While Kucinich’s path back as an independent is murky, there is at least one former representative who will assuredly return next year: Democrat Gil Cisneros. He narrowly lost his reelection bid to now-Republican Rep. Young Kim in a battleground district in 2020, and will now be facing off against a repeat Republican candidate in deep-blue CA-31.

Other previous members of Congress are also expected to coast to a win in November — as long as they get past their crowded primaries. Marlin Stutzman — who represented Indiana’s 3rd District from 2010 to 2017, until he unsuccessfully ran for Senate — is taking on seven other Republicans next month to succeed outgoing Republican Rep. Jim Banks. But it’s a deep red seat, so the winner of the primary will likely be victorious come the fall. On the other end of the state, former Republican Rep. John Hostettler faces a similarly busy primary field to fill retiring Republican Rep. Larry Bucshon’s seat in the safe GOP 8th District. Hostettler represented the district for over a decade, from 1995 to 2007.
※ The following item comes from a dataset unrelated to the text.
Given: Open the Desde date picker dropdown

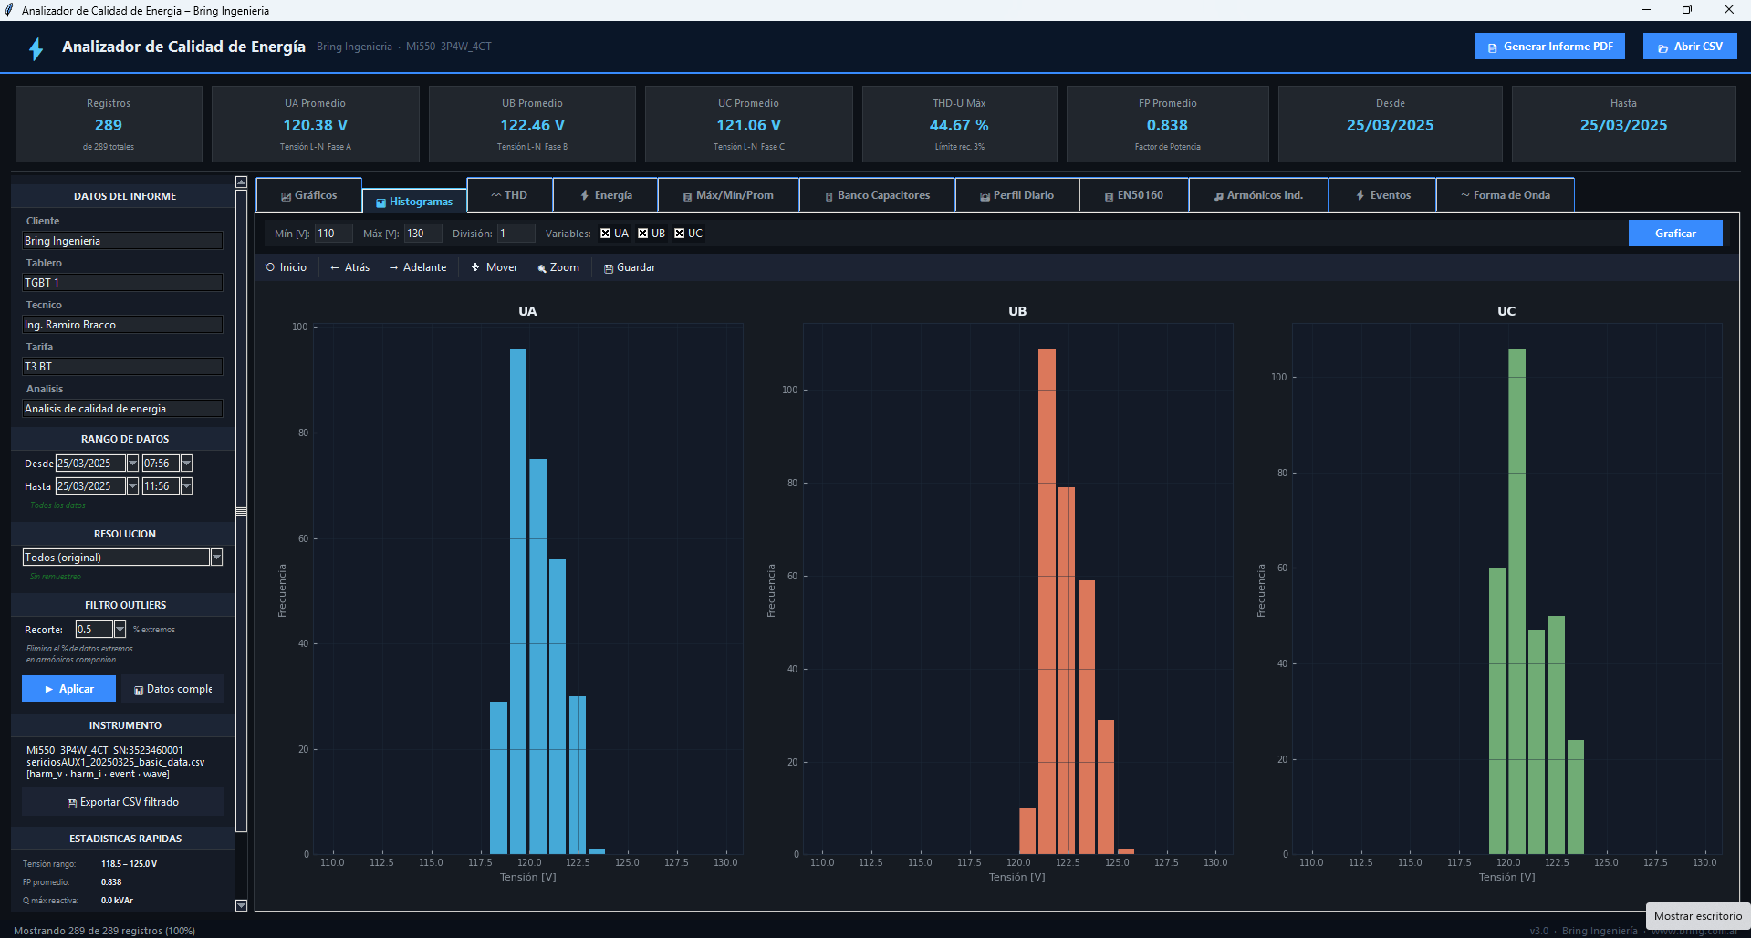Looking at the screenshot, I should coord(132,464).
A similar dynamic is at play in Arizona’s 8th District, a ruby red seat that will be open as Republican Rep. Debbie Lesko leaves to run to be on Maricopa County’s board of supervisors. Former Rep. Trent Franks, who resigned in 2017 after female staffers said he approached them about being a surrogate for him and his wife, is up against six other Republicans in the primary.

The same goes for former Rep. Denny Rehberg, a Montana Republican who represented the state’s then-at-large congressional district from 2001 to 2013. Rehberg, who lost a Senate campaign to Democrat Jon Tester in 2012, is trying to get back to D.C. with a bid in the 2nd District, a safe Republican seat held by outgoing Republican Rep. Matt Rosendale.
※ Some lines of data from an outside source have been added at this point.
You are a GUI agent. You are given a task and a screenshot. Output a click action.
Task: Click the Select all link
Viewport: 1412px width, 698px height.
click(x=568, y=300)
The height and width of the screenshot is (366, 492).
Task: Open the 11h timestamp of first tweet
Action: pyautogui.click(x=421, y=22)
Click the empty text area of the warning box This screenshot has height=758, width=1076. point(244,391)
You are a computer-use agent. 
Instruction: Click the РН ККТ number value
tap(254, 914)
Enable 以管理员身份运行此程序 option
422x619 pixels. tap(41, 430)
“I’m not unused to controversy, or disruption, or anything like that,” Rehberg said in February, before he formally announced his bid, referring to the fast food restaurants he operated during the pandemic. “I just want to be helpful in any way I possibly can.”

Cleo Fields, a Democratic Louisiana state senator who was in Congress from 1993 to 1997, is currently the favorite for his party’s nod in Louisiana’s 6th District, a newly drawn majority-Black seat that favors Democrats. But the field can change — there are still three months until the filing deadline. And in Wisconsin’s 1st District, a seat currently held by Republican Rep. Bryan Steil that Donald Trump would have narrowly won in 2020, former Democratic Rep. Peter Barca is considering a run. Barca won a special election in 1993 and narrowly lost in 1994.

Still, the chaos of the House looms over these candidates. Former Rep. Mark Walker (R-N.C.), who last month ended his bid for the 6th District to take a job on the Trump campaign, said he made his decision to come back to Congress before Republicans like Reps. Mike Gallagher (Wis.) and Cathy McMorris Rodgers (Wash.) — people he considers “great members and friends” — decided to call it quits. He wanted to “augment our message into different places and communities.” But that’s harder and harder these days.

“I’m very concerned with the toxicity and the theater,” Walker said. “I do worry about not only where we are today, but currently where we’re trending in the future.”